La deuxième blessure profonde du séisme du Haouz touche à un point qui est à la jonction du matériel et du non matériel. Parmi les murs effondrés, certains emmagasinaient une partie de l’histoire du Maroc. C’est cette histoire qui a été endommagée, et par certains endroits effacée.
Prenez un site comme Tinmel, berceau de la civilisation almohade, dont la mosquée a été tant de fois restaurée au fil des siècles, et qu’il va encore une fois falloir restaurer.
Mais derrière Tinmel, que de sites répertoriés ou non, que d’objets anciens, de pièces de monnaie, de bois, de métal, que de matériel ancestral, que de produits du terroir et de témoignages vivants du savoir faire des hommes et des femmes, de leur génie, de leur histoire, ont été brisés, ensevelis et perdus, en cette dramatique nuit du 8 au 9 septembre.
Ce n’est pas seulement la grande histoire qui est en péril, mais aussi les petites histoires, celles des gens ordinaires, ce qu’on appelle la mémoire. Cette blessure-là ne se fermera pas de sitôt. Elle continuera de saigner, au Haouz et ailleurs.

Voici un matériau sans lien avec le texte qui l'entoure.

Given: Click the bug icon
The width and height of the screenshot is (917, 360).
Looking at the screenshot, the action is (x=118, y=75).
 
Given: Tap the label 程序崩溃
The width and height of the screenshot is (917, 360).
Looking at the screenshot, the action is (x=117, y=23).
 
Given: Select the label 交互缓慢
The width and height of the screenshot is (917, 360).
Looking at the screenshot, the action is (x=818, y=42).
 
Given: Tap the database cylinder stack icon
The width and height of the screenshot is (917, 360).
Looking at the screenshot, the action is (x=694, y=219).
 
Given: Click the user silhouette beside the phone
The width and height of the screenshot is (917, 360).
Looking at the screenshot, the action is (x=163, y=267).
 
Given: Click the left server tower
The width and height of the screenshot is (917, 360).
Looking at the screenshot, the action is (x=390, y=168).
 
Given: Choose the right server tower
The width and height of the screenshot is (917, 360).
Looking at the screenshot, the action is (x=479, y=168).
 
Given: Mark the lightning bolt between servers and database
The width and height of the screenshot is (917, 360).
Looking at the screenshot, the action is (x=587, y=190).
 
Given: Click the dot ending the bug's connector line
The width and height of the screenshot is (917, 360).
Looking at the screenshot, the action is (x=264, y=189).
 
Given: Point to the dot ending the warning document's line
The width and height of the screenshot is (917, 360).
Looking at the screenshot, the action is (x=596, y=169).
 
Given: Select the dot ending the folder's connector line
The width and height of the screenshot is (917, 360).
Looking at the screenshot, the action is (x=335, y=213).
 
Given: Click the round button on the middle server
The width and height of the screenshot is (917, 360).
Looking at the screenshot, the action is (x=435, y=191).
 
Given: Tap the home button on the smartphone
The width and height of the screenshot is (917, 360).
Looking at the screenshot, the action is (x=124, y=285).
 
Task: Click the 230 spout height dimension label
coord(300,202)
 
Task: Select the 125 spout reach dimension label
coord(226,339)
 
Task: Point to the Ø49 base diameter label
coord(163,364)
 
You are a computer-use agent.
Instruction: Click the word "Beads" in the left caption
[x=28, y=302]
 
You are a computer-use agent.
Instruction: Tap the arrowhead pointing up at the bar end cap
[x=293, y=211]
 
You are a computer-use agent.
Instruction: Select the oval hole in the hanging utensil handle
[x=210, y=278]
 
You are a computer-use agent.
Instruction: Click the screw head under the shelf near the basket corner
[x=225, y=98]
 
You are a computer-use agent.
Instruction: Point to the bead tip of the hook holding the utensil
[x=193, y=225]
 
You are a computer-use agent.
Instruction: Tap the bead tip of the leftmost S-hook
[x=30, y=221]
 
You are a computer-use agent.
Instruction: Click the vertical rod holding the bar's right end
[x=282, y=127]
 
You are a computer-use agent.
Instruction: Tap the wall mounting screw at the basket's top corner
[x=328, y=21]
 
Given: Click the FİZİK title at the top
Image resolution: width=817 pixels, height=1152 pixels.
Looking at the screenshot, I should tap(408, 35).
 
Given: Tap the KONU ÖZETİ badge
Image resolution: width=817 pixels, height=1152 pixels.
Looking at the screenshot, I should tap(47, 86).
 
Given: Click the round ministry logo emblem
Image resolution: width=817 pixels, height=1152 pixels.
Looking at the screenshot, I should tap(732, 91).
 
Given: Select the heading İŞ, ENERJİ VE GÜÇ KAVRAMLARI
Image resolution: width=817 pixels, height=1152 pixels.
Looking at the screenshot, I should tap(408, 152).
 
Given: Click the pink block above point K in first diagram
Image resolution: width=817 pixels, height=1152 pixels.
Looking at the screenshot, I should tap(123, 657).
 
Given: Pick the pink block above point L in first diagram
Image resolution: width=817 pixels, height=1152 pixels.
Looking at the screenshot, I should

Il y a le mektoub, bien sûr, contre lequel personne ne peut rien. Le risque zéro n’existe pas. Mais il y a le reste, tout le reste, cette part variable, sur laquelle on peut agir pour réduire les dégâts et panser les blessures. Il faut préserver, sauvegarder, restaurer, réhabiliter, conserver, archiver, etc.
Cet effort, qui a été entamé, doit passer à une vitesse supérieure. C’est une priorité. Il faut sauver l’existant, déjà, avant de réinventer le disparu. Le drame du Haouz est une piqure de rappel.
En matière de catastrophes naturelles (séismes, inondations, éruptions volcaniques), le Japon est l’un des pays les plus touchés, les plus exposés. Ce qui ne l’a pas empêché de se développer mieux que les autres. Et de préserver sa mémoire comme un homme le ferait de la prunelle de ses yeux.